Response to Greg Trimble's 11 questions
This is a partial response to the issues brought up in a reddit forum. At some point I should probably just respond to all 11 questions, but this covers a lot of it.
Could an uneducated boy
Joseph Smith was not uneducated. Regardless, most of the theories being tossed around exmo circles these days involve other co-conspirators who had been preachers (Rigdon) or educated at Dartmouth (so, Hyrum Smith, where he probably heard John Smith’s lectures). See the intro here
come up with 531 pages of ancient scripture on his own
It seems that numerous individuals have come up with far more scripture than 531 pages. Joseph’s feat was not particularly remarkable among the list of potential holy books.
that was historically accurate
A few things have been discovered which line up with expectations for the BoM. Many things do not line up.
and prophetic in nature?
I’m aware of nothing in the book that is prophetic in nature. In fact, the book is clearly the product of an early 1800s mind.
Would it be possible for that boy to understand and include ancient Hebrew literary writing styles such as idioms and Chiasmus, some of which weren’t even discovered until long after Joseph Smith was gone ?
This claim is overstated: Summarizing the best arguments against chiasmus as evidence of the BoM’s ancientness
How would Joseph Smith have been able to know so much about the Middle East, especially the Arabian Peninsula where Lehi and his family traveled? The book includes findings in that region that no one had discovered yet.
Unsubstantiated. In general, we underestimate what was known about the region in JS’s time. And, most of the trek through Saudi Arabia corresponds with events from JS’s life.
How could Joseph Smith come up with roughly 200 new names in the Book of Mormon and then have them turn out to be Semitic in nature?
Perhaps by lifting them directly or with slight modification or embellishment from the Bible, including the apocrypha?
Why are there volumes of books written by non-LDS authors stating that Christ came and visited the America’s a couple thousand years ago just like it says in 3rd Nephi? (See Example “He Walked The America’s”) How would Joseph Smith have known this when at the time no one even considered it?

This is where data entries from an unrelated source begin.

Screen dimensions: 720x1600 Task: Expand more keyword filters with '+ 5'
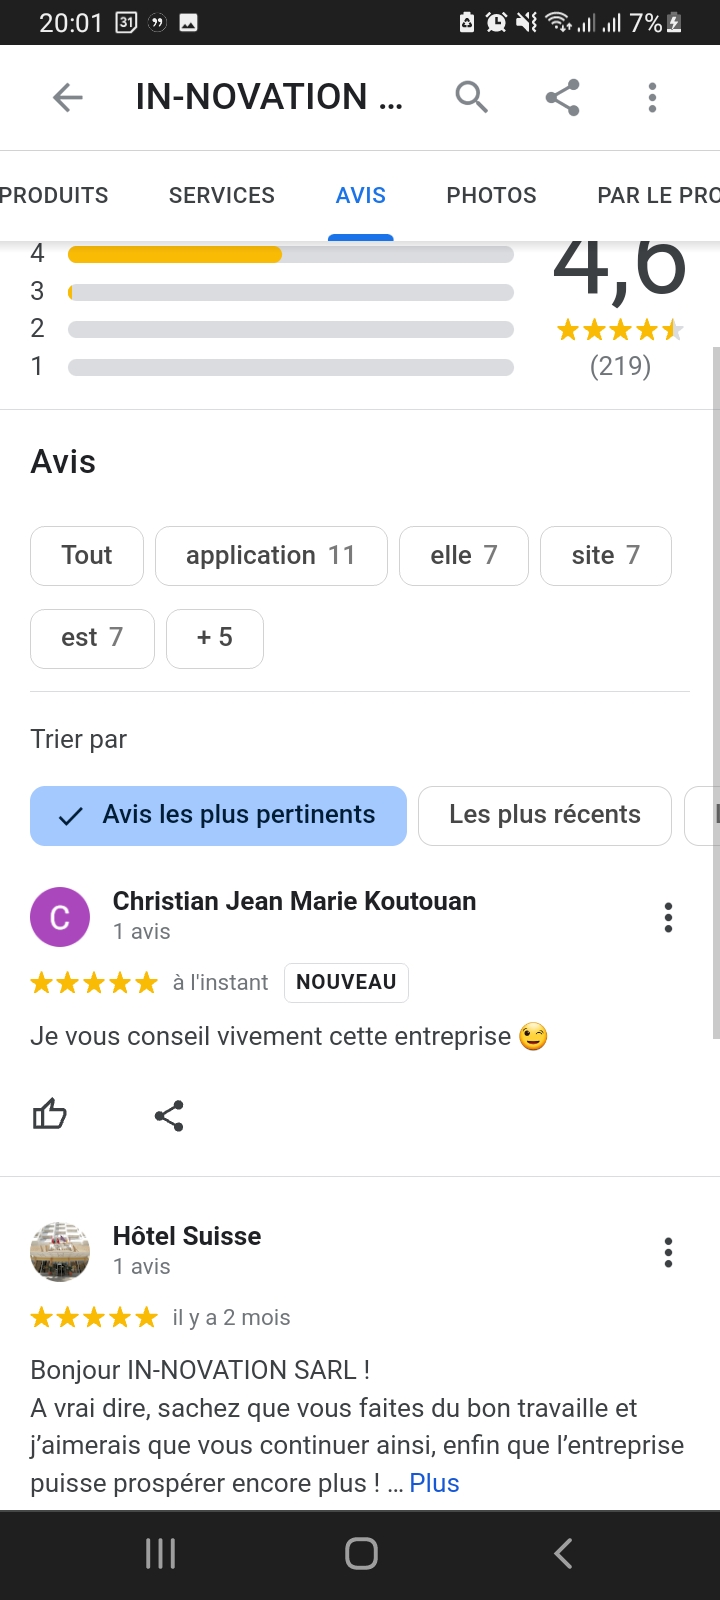[214, 638]
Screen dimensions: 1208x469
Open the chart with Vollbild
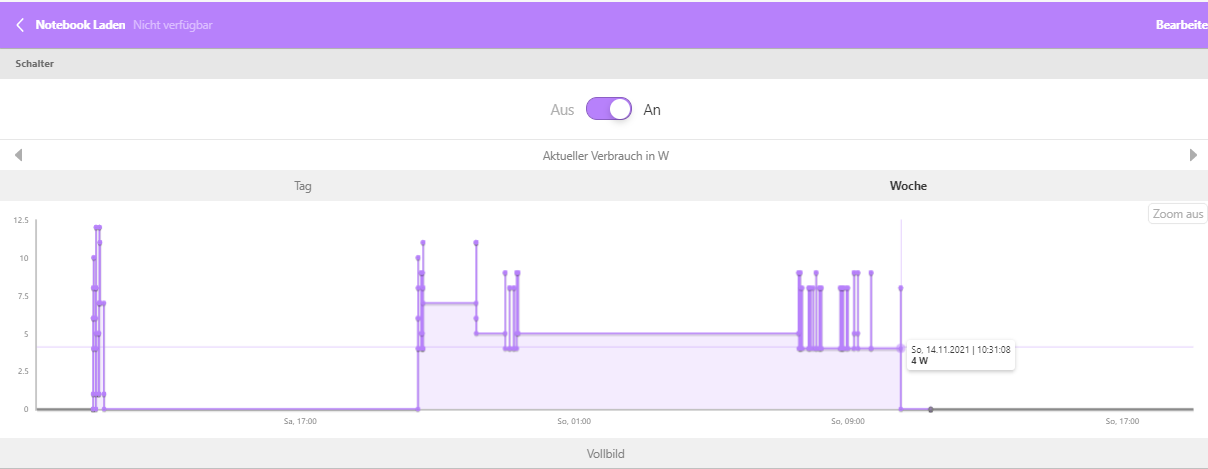click(606, 454)
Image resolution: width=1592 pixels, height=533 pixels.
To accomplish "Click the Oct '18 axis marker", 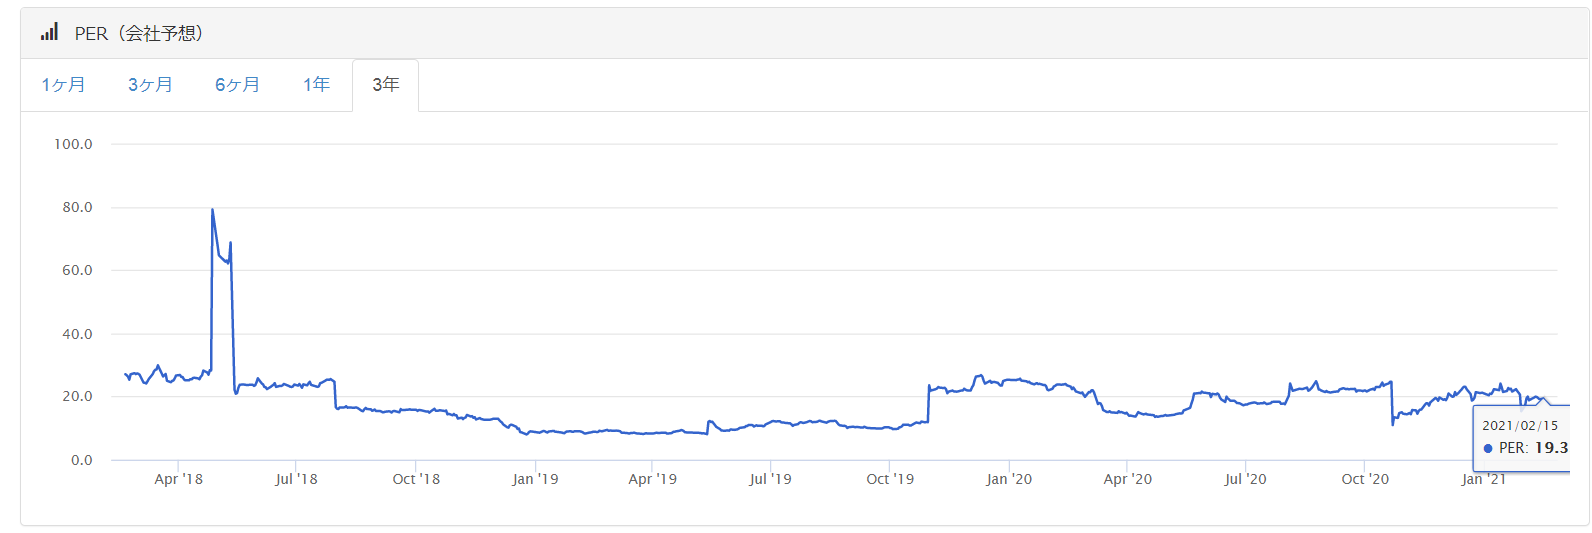I will (416, 479).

Perhaps because the preacher where Oliver Cowdery lived was writing books which contained this idea? From Dale Morgan on Early Mormonism:
View of the Hebrews made much of the destruction of Jerusalem, the scattering of Israel, and its promised gathering “in the last days,” themes which are central to the Book of Mormon. Both books quoted extensively and almost exclusively from Isaiah, anticipating the literal fulfillment of Isaiahic prophecies; both conceived the American nation as the instrument by which Israel in America should be saved in the last days; and even the Book of Mormon’s conception of a ministry performed by Christ in the New World is implicit in Ethan Smith’s view of Quetzalcoatl, the dominant figure of Aztec mythology, as a “type of Christ.” (emphasis added)

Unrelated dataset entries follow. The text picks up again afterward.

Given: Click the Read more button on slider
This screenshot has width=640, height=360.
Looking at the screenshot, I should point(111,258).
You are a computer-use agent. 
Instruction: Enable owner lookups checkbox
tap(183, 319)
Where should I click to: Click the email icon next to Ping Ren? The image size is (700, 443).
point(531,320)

If we have the stick of Judah (record of the Jews or the Bible), then where is the stick of Joseph that is referenced in Ezekiel 37:15-20? The Book of Mormon is the only explanation for this scripture.

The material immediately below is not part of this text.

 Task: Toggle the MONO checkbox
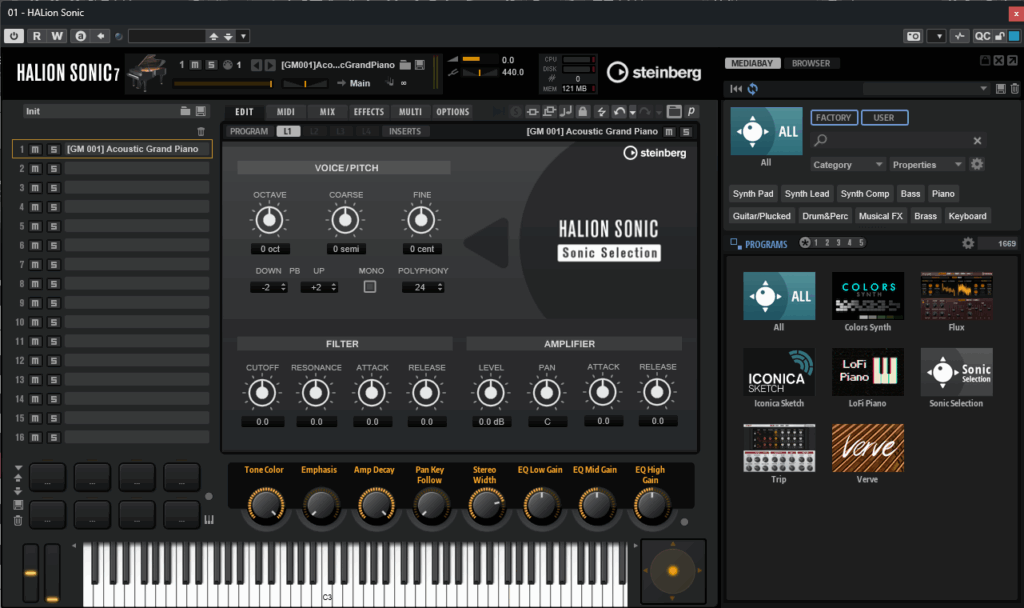[x=370, y=287]
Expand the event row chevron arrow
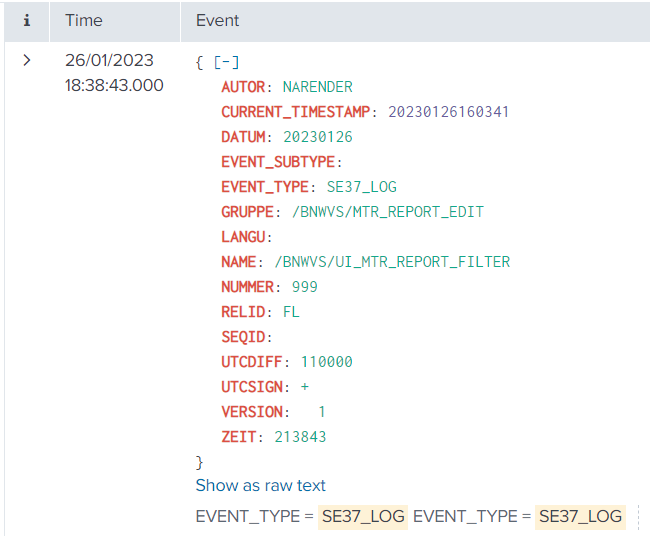Screen dimensions: 650x536 point(27,60)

In “This is My Doctrine”, BYU professor Charles Harrell argues against this interpretation (quoted from here):
Scholars point out that each of the sticks Ezekiel refers to is no more than a piece of wood (hence the term “stick”), on which he was to inscribe a short phrase. It doesn’t appear to have been a scroll or writing board on which a lengthy record might be kept.
… Any uncertainty regarding the intended meaning of this passage disappears in the next verse in which the people ask ‘Wilt thou not show us what thou meanest by these?’ (v.18). Ezekiel responds that the sticks represent the kingdoms of Judah and Joseph, and that the joining of the two sticks symbolizes the reuniting of the two kingdoms under one king (vv. 19-23). Many LDS scholars today concur with this contextual meaning and therefore see the traditional LDS interpretation as a “secondary,” “revealed” meaning
How could there be so many witnesses of the Book of Mormon and the plates and not one of them deny their testimony even when some of them became bitter toward Joseph Smith? With so many people involved…a hoax of this magnitude could never go uncovered. How could the Book of Mormon never contradict itself while being an extremely complex book? After all these years…someone would have found something…but no.
Most theories posit only a few co-conspirators (if any). Again, see the intro here.